-4

Commonly the linker is only invoked once. A linear list of input files can be specified for symbol resolution; there are flags for looping through the linker inputs. But for more sophisticated software composition, it could be beneficial to nest linker invocations.

For that the linker needs to export to a format where not all symbols are resolved yet. Would it be possible for the linker to produce object files? You could also create a static library, but that is like a container of different object files, they are not yet linked to each other. You could also create a dynamic library, but this has everything already prepared for the runtime linker. Is there a way to output the linking result to object files, so that for subsequent linking phases it's as if it had been a translation unit to the compiler?

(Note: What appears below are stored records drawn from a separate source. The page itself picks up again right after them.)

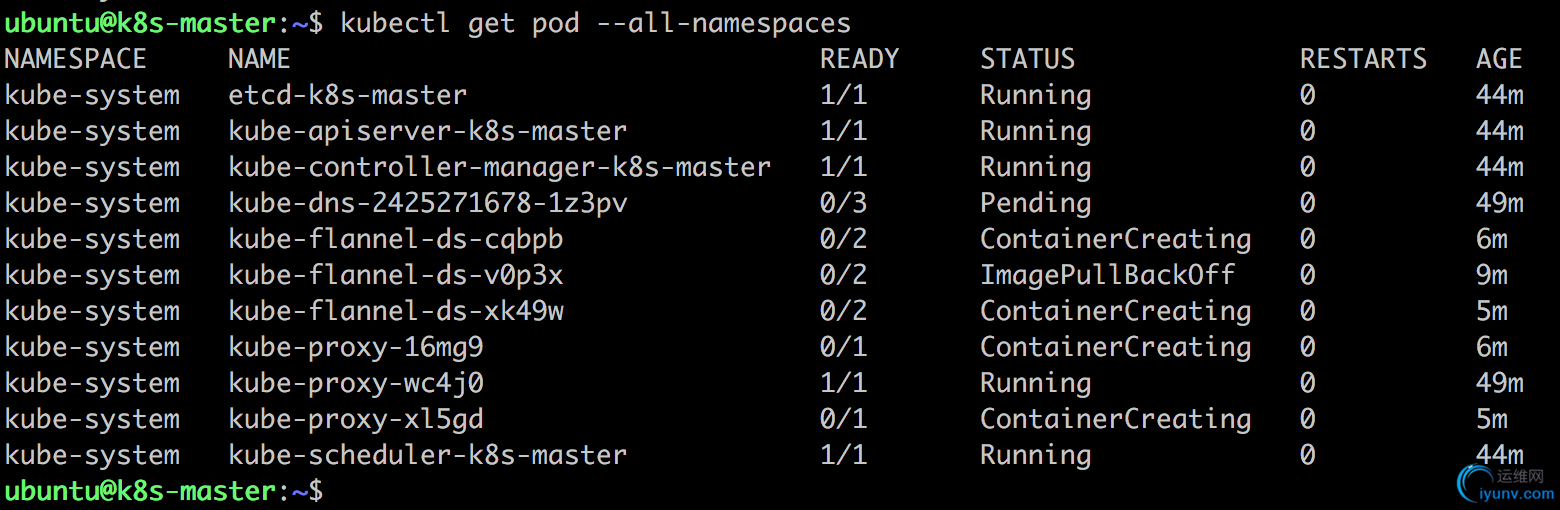Select the kube-apiserver-k8s-master pod name
1560x510 pixels.
pyautogui.click(x=428, y=131)
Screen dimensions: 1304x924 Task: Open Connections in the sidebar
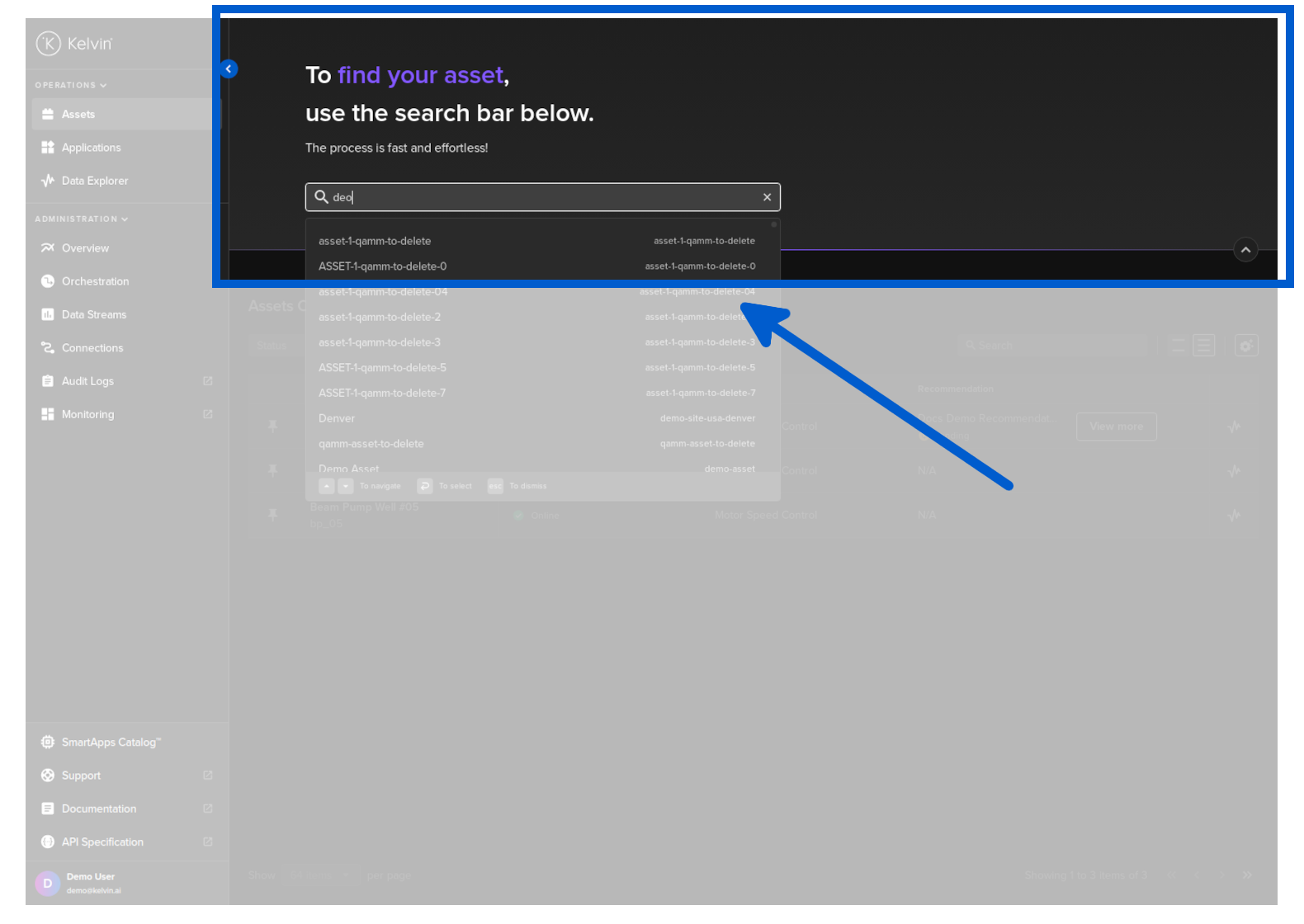click(x=92, y=348)
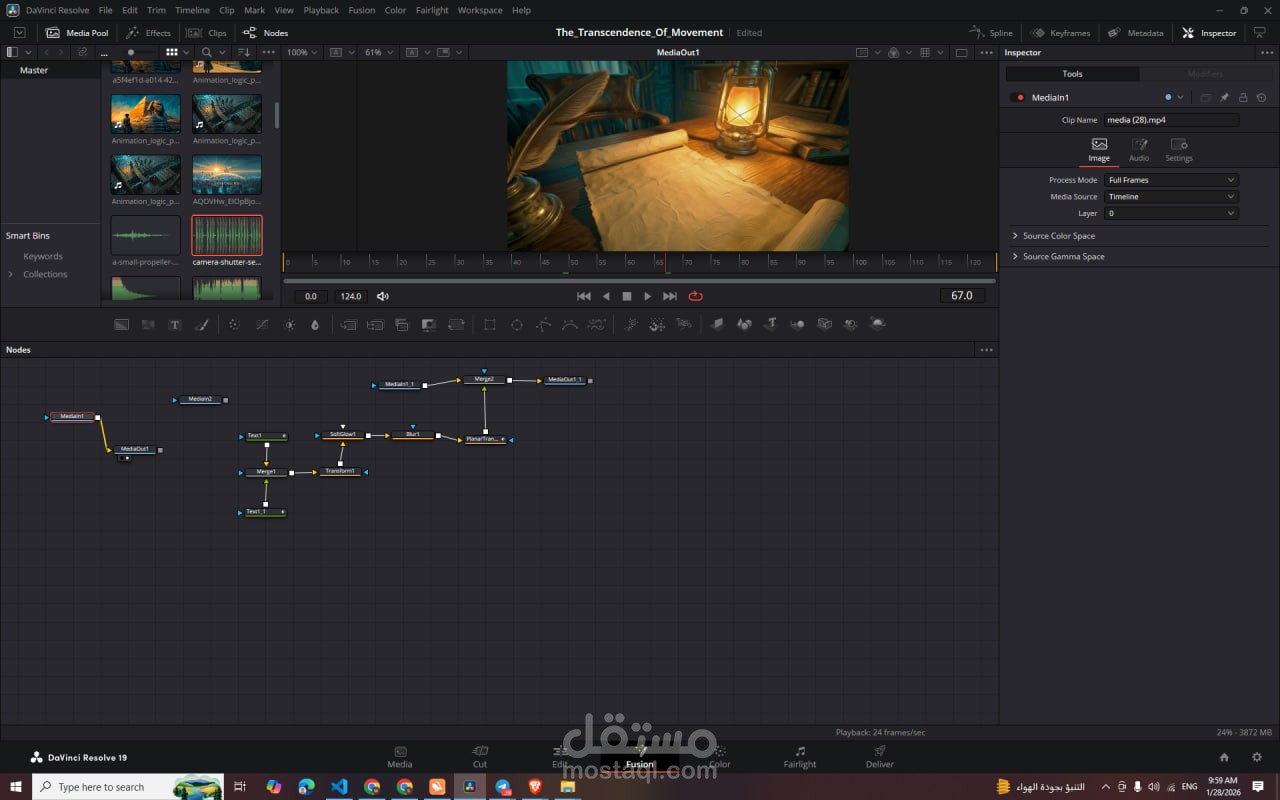Lock the MediaIn1 tool controls
The width and height of the screenshot is (1280, 800).
(x=1243, y=98)
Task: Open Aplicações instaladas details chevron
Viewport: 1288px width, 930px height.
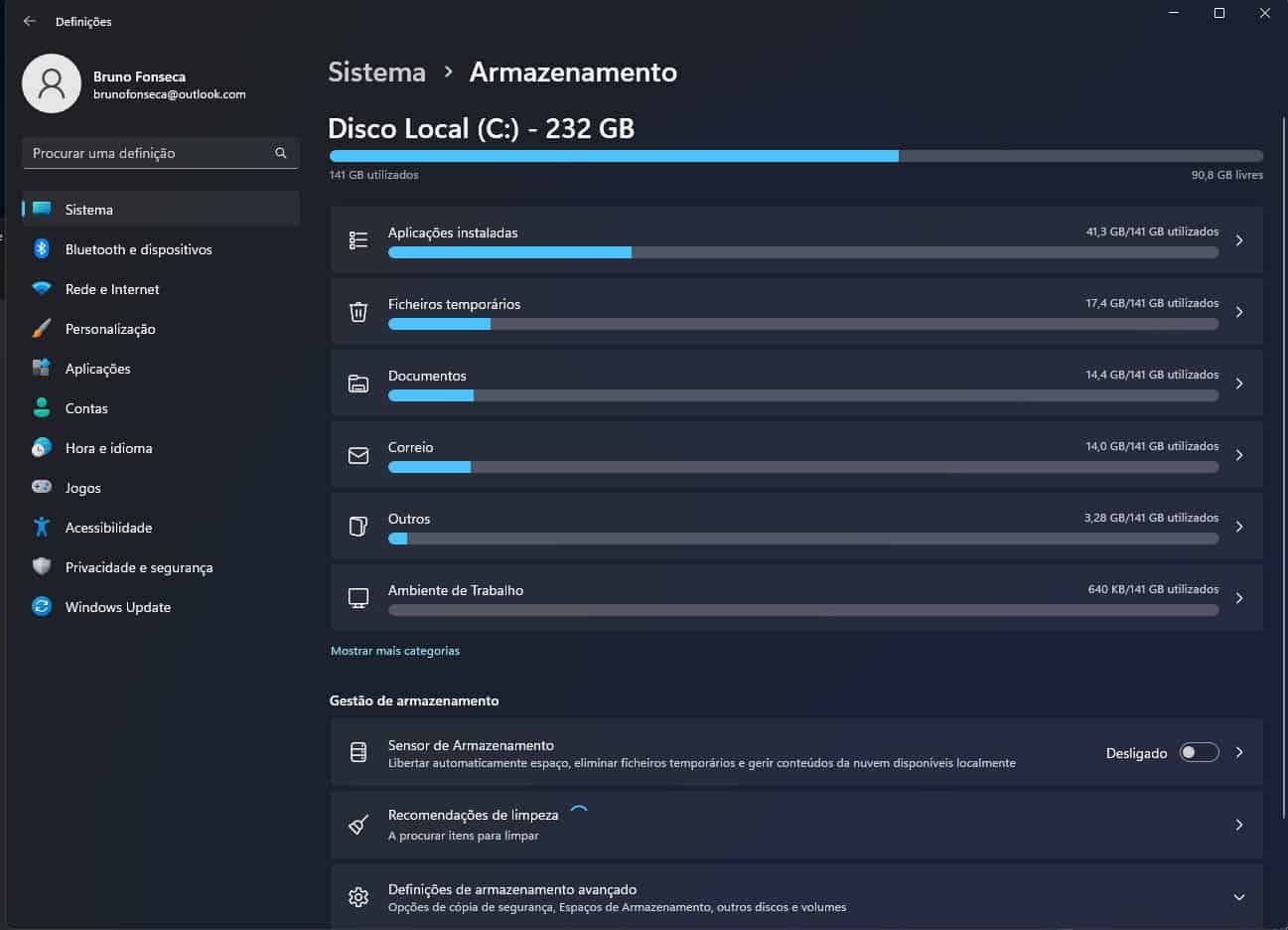Action: (1238, 240)
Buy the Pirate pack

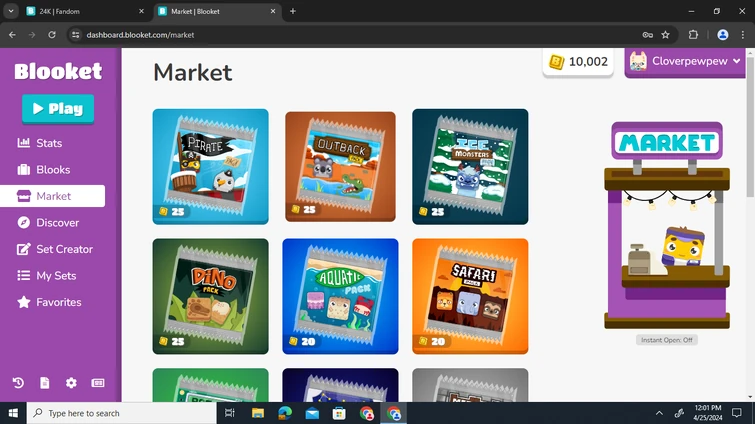[210, 167]
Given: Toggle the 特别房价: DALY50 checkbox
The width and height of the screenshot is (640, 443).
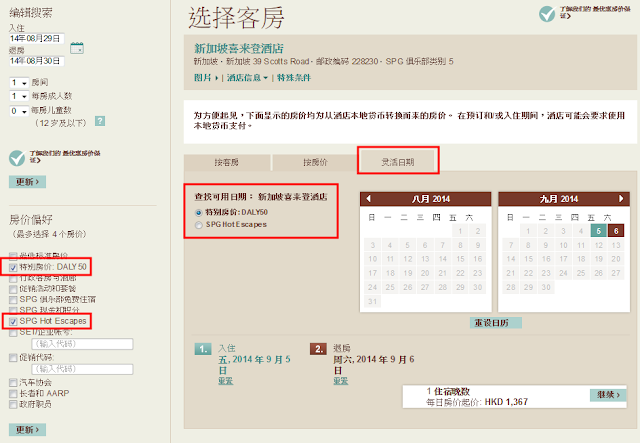Looking at the screenshot, I should point(13,267).
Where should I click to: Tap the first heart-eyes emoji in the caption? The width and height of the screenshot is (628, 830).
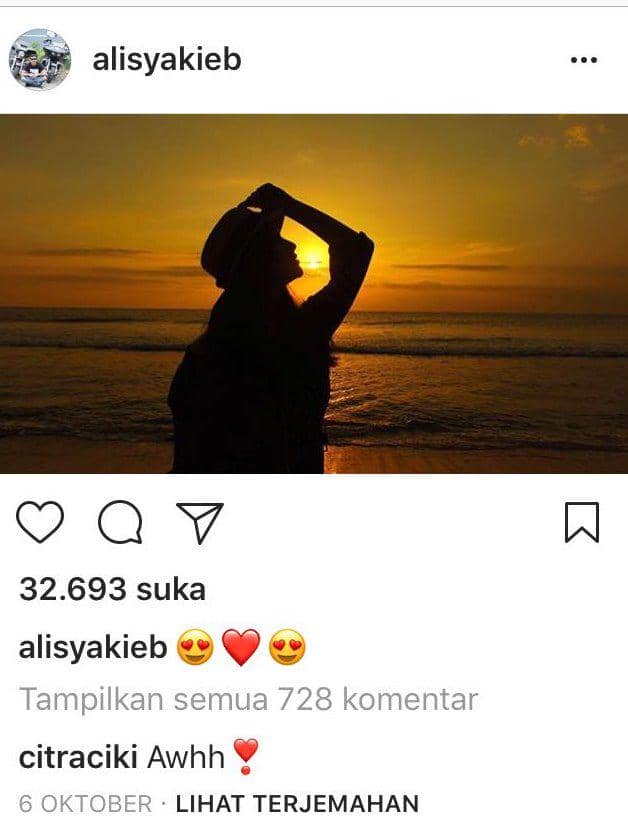pyautogui.click(x=195, y=647)
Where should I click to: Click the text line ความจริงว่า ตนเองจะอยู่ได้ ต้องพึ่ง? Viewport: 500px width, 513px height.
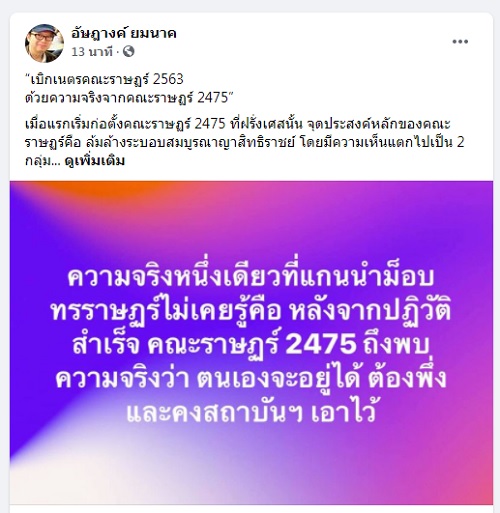(x=251, y=379)
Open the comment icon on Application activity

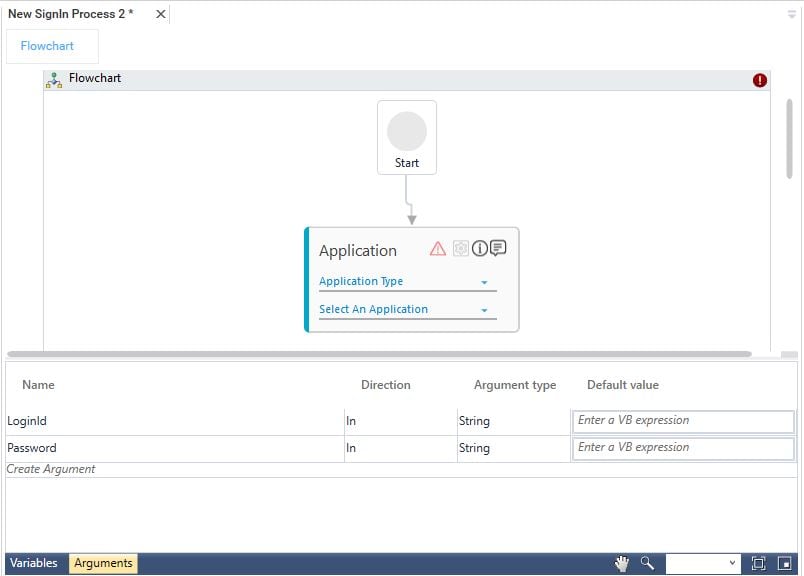pyautogui.click(x=498, y=249)
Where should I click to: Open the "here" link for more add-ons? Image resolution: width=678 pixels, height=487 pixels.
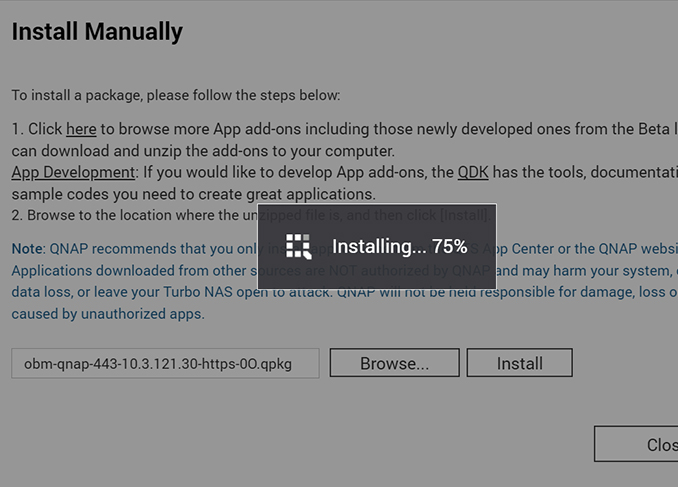coord(81,129)
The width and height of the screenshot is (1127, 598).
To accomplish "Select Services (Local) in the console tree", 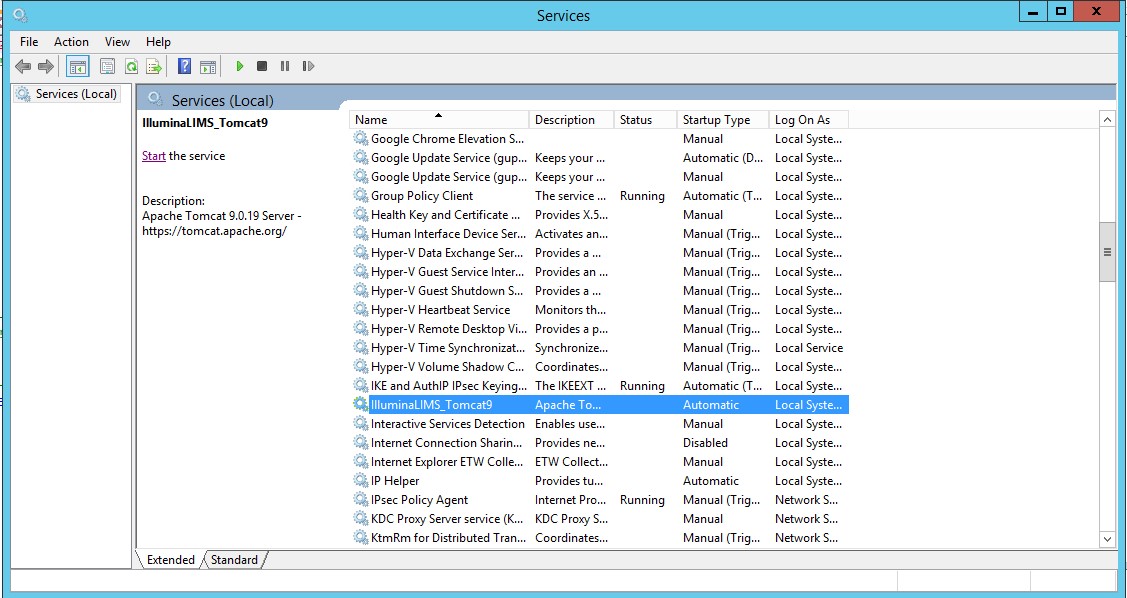I will pos(76,94).
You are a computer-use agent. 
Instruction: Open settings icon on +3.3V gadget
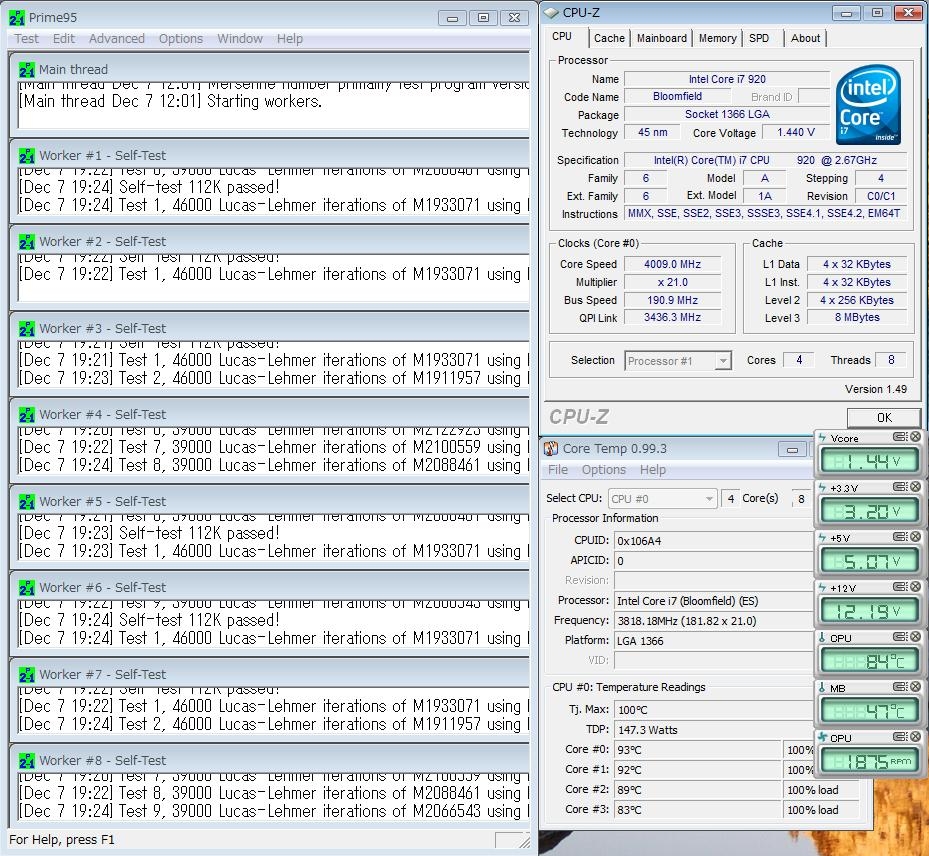click(x=901, y=488)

Of course that wouldn't be useful, if it would have the same effect as linking in one step (besides parallelization and different runtime space behaviour). As the linker's task is to inject symbol references I expect this to be useful for combining some symbols of the input object files so that they are not exposed anymore in the output object file. (This would obviously enable possibility for optimization like inlining that was previously not possible, because the symbol was defined outside of the respective translation unit. Maybe that's possible by combining it with -flto.) This concept could also be used to have nested namespaces without putting them in the language.


For illustration here is some example pseudo-code. In a real case, there would be of course many more symbols that need to stay unaffected by the nested linking. This would preclude using -Bsymbolic and shared objects.

a.c

int a = 0;

static int b = 0;

static foo ()
{
    ...
}

bar ()
{
    ...
    foo ()
    ...
}

b.c

extern int a;

static int b = 5;

static foo ()
{
    ...
}

baz ()
{
    ...
    foo ()
    bar ()
    ...
}

c.c

int a = 0;

static int b = 0;

static foo ()
{
    ...
}

bar ()
{
    ...
    foo ()
    ...
}

d.c

extern int a;

static int b = 5;

static foo ()
{
    ...
}

baz2 ()
{
    ...
    foo ()
    bar ()
    ...
}

They should be build as indicated by the following diagram.

a.c -> a.o  (local: b, foo; global: a, bar)
b.c -> b.o  (local: b, foo; global: a, baz)
a.o b.o -> x.o (local: a, bar; global: baz)

c.c -> c.o  (local: b, foo; global: a, bar)
d.c -> d.o  (local: b, foo; global: a, baz2)
c.o d.o -> y.o (local: a, bar; global: baz2)

x.o y.o -> foo (executable)  (local: baz, baz2)

In the first translation units, both foo and b have internal linkage. After the first linking steps, they should be changed to no linkage so they don't occur in the symbol tables. In the result of the first linker invocation bar and a should have internal linkage, i.e. so they don't occur in the symbol table of x.o. (Can this be specified by a linker script?) This exposes potential for inlining, because they previously had external linkage. Can this happen here?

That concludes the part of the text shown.